§ ACTIVITY: Scan the following material for the string "will" and copy each line in which it appears.

----------------

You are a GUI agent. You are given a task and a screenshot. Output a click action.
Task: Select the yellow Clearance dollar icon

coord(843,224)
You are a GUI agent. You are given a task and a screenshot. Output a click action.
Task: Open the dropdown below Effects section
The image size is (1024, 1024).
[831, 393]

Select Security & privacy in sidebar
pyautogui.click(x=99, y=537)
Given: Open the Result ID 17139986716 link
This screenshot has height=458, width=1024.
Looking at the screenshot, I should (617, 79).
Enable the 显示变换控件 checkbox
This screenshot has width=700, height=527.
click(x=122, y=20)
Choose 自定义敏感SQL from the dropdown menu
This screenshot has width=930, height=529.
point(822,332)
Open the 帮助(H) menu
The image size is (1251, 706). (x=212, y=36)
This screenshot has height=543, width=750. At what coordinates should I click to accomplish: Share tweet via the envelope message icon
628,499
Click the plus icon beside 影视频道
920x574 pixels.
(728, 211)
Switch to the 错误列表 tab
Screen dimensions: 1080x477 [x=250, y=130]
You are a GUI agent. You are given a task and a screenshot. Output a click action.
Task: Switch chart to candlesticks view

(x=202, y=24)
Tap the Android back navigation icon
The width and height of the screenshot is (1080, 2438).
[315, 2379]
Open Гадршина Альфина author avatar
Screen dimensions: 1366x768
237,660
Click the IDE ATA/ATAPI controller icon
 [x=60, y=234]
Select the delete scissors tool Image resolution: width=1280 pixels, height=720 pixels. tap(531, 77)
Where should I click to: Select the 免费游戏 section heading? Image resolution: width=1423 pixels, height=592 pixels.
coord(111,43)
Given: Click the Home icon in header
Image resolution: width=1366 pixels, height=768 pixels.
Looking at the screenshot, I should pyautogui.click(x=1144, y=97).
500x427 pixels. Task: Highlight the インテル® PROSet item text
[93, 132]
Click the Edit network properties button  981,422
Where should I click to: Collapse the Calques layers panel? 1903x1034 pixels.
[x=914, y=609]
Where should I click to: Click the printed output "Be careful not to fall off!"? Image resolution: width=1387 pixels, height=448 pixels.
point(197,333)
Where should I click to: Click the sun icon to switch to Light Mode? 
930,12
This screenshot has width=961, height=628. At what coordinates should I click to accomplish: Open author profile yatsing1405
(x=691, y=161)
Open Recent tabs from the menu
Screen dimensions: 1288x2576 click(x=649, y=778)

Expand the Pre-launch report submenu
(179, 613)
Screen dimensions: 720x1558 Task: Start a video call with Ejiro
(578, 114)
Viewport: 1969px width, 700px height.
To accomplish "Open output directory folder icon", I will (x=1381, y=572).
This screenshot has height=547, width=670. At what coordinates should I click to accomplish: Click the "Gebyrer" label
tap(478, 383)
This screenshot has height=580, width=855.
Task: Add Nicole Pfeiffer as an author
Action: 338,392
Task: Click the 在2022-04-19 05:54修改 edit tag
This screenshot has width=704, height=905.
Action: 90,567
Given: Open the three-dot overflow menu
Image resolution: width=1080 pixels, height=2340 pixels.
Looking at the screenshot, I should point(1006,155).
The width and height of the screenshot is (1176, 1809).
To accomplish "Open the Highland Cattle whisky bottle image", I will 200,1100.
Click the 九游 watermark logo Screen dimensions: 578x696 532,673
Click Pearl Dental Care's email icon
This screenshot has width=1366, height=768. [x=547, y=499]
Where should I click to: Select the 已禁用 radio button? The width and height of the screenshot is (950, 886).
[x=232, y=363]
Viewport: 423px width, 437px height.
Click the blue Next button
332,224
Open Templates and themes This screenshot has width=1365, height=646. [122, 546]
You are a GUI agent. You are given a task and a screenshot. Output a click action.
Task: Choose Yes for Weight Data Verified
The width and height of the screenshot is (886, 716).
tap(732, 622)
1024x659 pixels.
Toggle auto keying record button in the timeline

----------------

§ SOLUTION BELOW:
To accomplish "Open output directory folder icon", I will (x=1381, y=572).
To accomplish "Open the Highland Cattle whisky bottle image", I will 200,1100.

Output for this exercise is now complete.